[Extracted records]
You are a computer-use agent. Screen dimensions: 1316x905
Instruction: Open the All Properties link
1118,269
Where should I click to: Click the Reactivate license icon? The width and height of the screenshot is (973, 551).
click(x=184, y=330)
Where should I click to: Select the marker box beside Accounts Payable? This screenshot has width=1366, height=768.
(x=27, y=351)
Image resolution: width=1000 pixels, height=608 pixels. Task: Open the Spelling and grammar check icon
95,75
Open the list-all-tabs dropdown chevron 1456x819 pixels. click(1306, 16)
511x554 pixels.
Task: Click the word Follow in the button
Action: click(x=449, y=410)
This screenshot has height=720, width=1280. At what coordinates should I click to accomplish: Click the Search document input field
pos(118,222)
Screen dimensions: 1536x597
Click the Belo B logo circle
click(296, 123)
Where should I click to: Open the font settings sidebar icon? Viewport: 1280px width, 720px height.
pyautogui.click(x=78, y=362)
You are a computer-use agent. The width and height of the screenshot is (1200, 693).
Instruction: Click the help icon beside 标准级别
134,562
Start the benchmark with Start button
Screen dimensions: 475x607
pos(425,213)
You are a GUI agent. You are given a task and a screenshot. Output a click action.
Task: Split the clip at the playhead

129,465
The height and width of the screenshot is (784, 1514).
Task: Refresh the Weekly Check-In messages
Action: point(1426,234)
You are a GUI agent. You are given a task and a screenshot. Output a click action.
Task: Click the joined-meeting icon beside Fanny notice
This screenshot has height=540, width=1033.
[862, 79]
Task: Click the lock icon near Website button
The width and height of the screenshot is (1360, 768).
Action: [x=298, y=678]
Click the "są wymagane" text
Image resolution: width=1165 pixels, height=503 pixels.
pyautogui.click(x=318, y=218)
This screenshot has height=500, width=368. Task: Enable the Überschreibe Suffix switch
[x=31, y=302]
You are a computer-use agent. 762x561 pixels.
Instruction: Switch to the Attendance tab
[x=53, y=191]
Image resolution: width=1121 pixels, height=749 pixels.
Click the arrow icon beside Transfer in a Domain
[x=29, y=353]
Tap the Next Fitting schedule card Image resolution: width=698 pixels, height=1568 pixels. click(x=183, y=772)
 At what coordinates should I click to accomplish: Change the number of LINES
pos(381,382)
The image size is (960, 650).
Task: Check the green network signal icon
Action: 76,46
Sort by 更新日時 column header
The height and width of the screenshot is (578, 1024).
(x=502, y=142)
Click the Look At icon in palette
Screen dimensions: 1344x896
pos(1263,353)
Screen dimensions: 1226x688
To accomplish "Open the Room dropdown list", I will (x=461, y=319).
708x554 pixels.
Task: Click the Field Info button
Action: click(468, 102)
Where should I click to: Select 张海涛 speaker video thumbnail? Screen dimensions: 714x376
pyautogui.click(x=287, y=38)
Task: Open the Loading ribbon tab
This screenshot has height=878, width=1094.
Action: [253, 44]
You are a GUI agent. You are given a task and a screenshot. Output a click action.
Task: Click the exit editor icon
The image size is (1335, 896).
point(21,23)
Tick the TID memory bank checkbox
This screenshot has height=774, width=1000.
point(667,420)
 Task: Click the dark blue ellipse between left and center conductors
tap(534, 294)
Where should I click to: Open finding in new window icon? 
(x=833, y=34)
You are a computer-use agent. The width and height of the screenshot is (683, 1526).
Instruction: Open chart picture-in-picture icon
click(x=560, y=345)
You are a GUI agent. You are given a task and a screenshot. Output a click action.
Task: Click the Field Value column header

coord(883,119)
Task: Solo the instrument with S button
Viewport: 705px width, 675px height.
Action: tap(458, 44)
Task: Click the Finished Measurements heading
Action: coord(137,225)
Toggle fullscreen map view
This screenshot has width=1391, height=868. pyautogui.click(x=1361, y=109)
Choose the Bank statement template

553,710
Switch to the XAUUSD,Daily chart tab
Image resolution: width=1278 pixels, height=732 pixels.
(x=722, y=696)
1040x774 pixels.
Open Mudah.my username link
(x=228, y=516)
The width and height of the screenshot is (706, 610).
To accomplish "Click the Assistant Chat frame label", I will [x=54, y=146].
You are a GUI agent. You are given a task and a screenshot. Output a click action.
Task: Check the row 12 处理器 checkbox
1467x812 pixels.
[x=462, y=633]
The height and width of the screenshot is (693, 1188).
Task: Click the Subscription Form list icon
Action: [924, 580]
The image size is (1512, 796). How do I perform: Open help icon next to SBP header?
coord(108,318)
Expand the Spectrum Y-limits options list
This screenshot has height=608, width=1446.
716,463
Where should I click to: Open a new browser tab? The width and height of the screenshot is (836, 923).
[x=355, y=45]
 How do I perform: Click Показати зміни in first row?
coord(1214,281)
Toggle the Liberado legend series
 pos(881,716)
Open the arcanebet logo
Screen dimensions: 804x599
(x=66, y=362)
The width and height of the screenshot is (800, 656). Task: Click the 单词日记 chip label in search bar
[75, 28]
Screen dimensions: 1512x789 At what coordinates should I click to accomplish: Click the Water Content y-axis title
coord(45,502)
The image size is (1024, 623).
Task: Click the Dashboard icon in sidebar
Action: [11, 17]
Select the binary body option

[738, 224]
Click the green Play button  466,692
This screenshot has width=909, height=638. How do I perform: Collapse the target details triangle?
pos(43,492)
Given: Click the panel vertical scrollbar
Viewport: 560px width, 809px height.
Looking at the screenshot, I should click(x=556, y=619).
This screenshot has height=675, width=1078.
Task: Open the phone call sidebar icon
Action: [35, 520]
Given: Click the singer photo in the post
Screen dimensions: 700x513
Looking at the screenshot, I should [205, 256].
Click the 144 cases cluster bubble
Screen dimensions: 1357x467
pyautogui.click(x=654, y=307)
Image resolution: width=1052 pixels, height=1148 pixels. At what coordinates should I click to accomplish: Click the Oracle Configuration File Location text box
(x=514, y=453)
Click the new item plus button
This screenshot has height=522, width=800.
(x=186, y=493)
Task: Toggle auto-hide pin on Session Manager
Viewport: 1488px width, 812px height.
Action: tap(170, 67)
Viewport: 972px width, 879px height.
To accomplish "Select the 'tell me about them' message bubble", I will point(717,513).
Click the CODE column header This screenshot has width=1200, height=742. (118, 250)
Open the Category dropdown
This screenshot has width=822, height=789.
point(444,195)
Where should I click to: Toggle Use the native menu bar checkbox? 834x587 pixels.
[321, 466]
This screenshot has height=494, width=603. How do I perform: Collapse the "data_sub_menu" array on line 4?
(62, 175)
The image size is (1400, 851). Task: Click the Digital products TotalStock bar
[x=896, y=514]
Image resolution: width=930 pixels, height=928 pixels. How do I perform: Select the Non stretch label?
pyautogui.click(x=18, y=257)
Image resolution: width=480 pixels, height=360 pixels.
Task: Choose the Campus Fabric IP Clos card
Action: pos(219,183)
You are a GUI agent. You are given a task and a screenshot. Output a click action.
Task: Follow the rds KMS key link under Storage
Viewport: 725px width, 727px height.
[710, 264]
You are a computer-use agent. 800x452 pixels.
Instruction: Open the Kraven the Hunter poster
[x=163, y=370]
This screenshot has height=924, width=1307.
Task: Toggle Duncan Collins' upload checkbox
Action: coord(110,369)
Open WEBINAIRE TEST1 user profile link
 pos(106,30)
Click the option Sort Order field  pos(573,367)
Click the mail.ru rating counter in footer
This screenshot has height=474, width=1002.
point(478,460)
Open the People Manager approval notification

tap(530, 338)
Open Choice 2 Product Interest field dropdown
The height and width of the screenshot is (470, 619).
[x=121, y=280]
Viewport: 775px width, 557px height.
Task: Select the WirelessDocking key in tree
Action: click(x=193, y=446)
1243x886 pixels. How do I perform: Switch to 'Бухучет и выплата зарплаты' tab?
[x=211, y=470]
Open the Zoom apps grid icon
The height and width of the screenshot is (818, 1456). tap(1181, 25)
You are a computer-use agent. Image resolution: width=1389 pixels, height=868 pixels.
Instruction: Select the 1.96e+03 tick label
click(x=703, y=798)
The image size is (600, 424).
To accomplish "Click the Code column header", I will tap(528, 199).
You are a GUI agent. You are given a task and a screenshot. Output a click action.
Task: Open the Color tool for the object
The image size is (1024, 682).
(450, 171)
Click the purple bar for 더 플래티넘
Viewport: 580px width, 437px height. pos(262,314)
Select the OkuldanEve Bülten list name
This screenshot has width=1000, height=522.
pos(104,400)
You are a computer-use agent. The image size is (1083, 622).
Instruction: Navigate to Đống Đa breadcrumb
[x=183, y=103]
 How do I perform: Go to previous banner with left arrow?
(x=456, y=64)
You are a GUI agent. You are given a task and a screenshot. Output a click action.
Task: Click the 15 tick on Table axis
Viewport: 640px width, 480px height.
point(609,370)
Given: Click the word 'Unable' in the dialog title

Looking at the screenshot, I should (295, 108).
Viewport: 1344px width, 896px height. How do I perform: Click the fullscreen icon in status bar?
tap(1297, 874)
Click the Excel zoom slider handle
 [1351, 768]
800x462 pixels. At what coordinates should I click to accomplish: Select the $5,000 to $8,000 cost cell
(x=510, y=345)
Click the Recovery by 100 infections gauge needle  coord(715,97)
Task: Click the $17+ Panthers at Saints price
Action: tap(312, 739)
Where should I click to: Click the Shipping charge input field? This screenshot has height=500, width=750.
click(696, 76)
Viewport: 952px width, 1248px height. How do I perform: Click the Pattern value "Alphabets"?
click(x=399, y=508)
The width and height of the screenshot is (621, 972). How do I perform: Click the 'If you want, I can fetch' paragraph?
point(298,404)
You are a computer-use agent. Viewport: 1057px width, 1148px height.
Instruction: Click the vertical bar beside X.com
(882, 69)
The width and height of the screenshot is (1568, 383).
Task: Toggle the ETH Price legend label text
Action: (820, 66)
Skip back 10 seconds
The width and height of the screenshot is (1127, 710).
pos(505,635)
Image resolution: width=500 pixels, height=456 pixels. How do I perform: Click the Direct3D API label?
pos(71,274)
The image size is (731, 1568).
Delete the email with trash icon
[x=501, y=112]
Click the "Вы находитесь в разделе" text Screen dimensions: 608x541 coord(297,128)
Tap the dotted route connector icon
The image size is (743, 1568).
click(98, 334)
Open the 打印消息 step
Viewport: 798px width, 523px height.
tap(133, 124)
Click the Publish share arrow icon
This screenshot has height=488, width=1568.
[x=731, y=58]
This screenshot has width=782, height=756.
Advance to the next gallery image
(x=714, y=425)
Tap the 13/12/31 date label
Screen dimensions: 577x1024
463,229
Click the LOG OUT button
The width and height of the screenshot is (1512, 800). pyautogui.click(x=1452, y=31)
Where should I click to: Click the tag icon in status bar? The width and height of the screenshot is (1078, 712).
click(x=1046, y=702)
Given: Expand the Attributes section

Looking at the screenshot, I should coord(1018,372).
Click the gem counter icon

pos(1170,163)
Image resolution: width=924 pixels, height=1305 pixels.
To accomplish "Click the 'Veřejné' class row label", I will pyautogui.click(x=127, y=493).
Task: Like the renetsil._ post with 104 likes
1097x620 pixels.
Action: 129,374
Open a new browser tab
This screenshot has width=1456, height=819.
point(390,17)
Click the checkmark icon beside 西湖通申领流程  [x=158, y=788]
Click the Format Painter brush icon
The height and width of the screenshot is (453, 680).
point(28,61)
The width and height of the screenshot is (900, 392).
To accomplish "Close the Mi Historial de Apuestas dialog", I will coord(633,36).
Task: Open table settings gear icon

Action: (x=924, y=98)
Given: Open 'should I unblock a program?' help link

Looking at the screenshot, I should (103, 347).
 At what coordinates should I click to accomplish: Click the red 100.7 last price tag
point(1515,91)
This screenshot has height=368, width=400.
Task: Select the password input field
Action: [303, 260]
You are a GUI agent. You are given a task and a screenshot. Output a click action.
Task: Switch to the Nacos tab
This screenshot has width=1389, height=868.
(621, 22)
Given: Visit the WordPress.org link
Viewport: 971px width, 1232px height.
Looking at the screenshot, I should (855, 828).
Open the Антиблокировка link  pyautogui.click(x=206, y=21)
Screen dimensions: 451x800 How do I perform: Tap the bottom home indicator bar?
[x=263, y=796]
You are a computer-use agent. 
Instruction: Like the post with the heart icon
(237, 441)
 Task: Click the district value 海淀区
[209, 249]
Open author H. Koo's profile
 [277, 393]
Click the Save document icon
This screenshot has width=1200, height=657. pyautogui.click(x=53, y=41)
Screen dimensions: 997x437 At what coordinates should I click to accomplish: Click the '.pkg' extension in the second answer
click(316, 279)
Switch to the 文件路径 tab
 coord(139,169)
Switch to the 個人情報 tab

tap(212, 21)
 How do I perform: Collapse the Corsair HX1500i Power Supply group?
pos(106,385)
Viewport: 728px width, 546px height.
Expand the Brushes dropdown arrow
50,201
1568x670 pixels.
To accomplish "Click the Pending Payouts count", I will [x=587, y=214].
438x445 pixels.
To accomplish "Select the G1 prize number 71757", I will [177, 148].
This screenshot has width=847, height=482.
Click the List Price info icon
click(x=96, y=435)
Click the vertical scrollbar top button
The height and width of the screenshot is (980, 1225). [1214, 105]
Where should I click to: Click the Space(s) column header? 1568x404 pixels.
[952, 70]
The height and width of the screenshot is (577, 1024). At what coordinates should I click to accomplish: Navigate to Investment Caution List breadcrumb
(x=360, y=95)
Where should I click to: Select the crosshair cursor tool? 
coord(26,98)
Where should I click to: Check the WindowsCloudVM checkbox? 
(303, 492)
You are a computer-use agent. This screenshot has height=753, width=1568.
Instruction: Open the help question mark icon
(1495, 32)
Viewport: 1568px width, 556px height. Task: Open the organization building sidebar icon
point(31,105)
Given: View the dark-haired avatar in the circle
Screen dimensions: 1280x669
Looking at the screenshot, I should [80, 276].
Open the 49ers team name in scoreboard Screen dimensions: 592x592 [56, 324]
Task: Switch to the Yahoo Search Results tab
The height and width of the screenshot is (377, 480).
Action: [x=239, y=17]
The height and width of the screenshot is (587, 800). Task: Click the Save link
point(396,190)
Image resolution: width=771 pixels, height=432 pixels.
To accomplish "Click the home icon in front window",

What you should do:
Print the entries above again without any change, from the line with "You are a computer-use agent. The image" to the line with "Action: tap(312, 739)", including both of those lines.

The response:
You are a computer-use agent. The image size is (1083, 622).
Instruction: Navigate to Đống Đa breadcrumb
[x=183, y=103]
 How do I perform: Go to previous banner with left arrow?
(x=456, y=64)
You are a GUI agent. You are given a task and a screenshot. Output a click action.
Task: Click the 15 tick on Table axis
Viewport: 640px width, 480px height.
point(609,370)
Given: Click the word 'Unable' in the dialog title

Looking at the screenshot, I should (295, 108).
Viewport: 1344px width, 896px height. How do I perform: Click the fullscreen icon in status bar?
tap(1297, 874)
Click the Excel zoom slider handle
 [1351, 768]
800x462 pixels. At what coordinates should I click to accomplish: Select the $5,000 to $8,000 cost cell
(x=510, y=345)
Click the Recovery by 100 infections gauge needle  coord(715,97)
Task: Click the $17+ Panthers at Saints price
Action: tap(312, 739)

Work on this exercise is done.